Wenn Menschen sehr plötzlich sterben
- Wenn Menschen sehr plötzlich sterben, ist der Schock meist groß. Es gab vielleicht überhaupt keine Gelegenheit mehr zum Abschied, und der Betreffende wurde mitten aus dem Leben gerissen.
- Für die nahen Angehörigen kann eine solche Situation geradezu "unwirklich" sein. Eben noch hatten sie mit dem Verstorbenen Kontakt, der vielleicht nur kurz etwas erledigen wollte, und von einem Moment auf den anderen ist ihr Leben auf den Kopf gestellt.
- In dieser Schockphase ist noch gar kein Raum für die eigentliche Trauerarbeit. Auch hier können Sie jedoch Beistand leisten, indem Sie etwa einem guten Freund oder einer guten Freundin, die gerade einen nahen Angehörigen verloren hat, anbieten, die erste Nacht oder die ersten Nächte danach nicht alleine zu verbringen.
- Eine große Hilfe kann es auch sein, sich mit um alle Angelegenheiten zu kümmern, die erledigt werden müssen. Im Falle eines Verkehrsunfalles muss sich der betroffene Angehörige unter Umständen mit Polizei, Staatsanwaltschaft und Rechtsmedizin auseinandersetzen - und das von jetzt auf gleich.
Beistand und Trauerarbeit
- Wenn die Schockphase überwunden ist und notwendige Dinge erledigt sind, kommt oft die Phase des großen "Warum?"
- Diese Frage werden auch Sie letztendlich nicht beantworten können, wenn Sie Beistand leisten wollen geht es auch mehr darum, diese Frage mit auszuhalten.

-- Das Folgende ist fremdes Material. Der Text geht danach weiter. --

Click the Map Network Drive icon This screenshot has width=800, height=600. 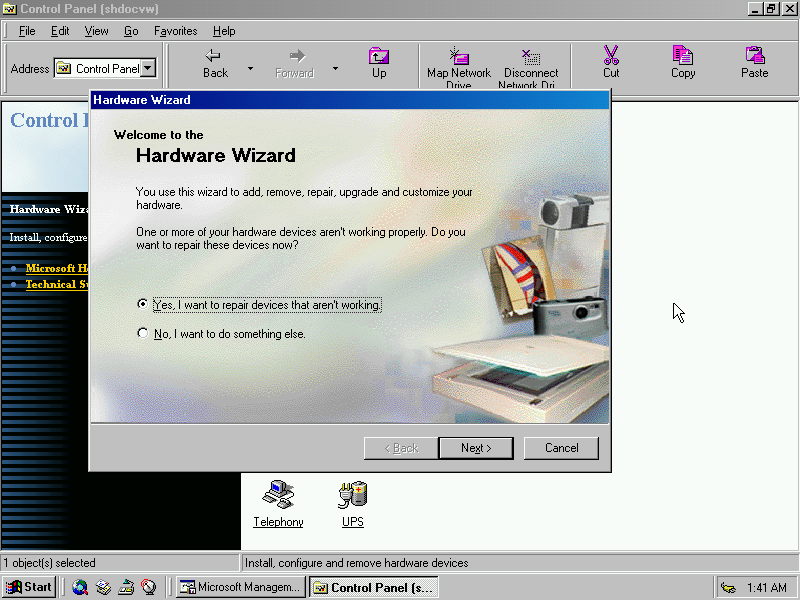[458, 56]
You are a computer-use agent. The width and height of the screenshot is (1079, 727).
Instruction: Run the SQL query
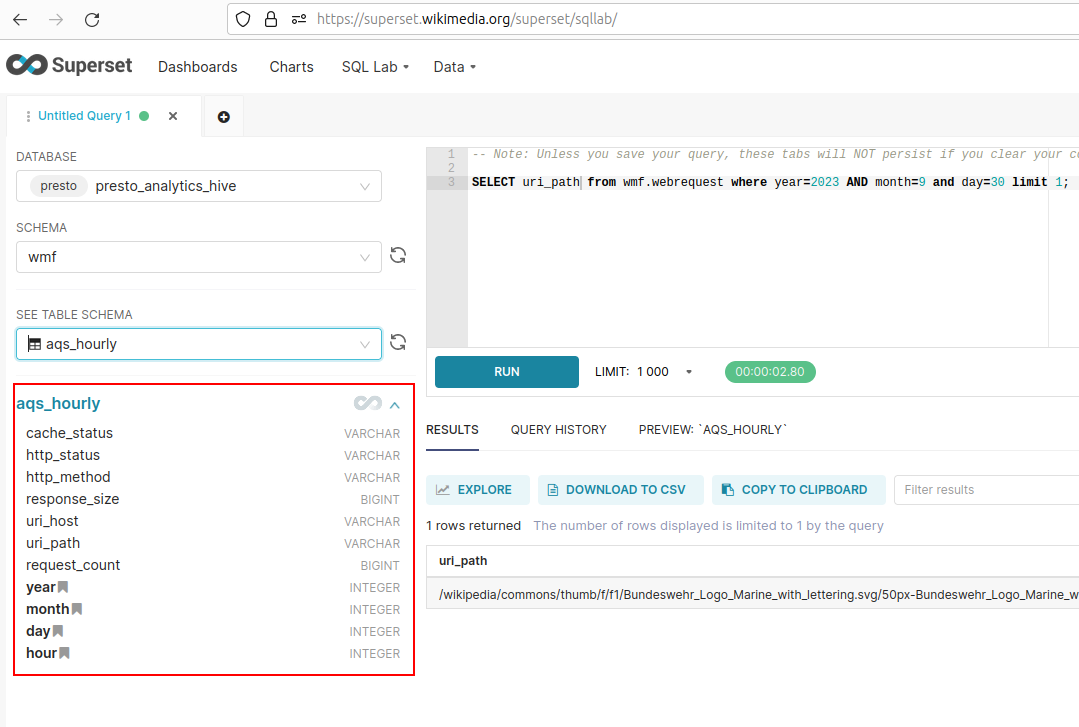click(x=506, y=371)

- Ist jemand nach langer Krankheit gestorben, kann aufseiten der Angehörigen auch große Erleichterung vorherrschen. Die Trauer kommt dann oft sehr viel später.
- Trauerarbeit kann ein langer Prozess sein. Oft bricht die Trauer erst ein halbes Jahr oder später wirklich durch, wenn alle Formalitäten erledigt sind. Bei manchen Menschen kommen dann Gedanken hoch wie "jetzt könnte er eigentlich wiederkommen" - und dann realisieren sie umso schmerzhafter, dass dies nie der Fall sein wird.
- Sie sollten also auch längere Zeit nach einem Todesfall noch bereit sein, dem Betreffenden ein offenes Ohr zu schenken und seine Gefühle auszuhalten.
Trauerarbeit erfordert ein hohes Maß an Einfühlsamkeit. Vor allem gilt es, Gefühle mit aushalten zukönnen.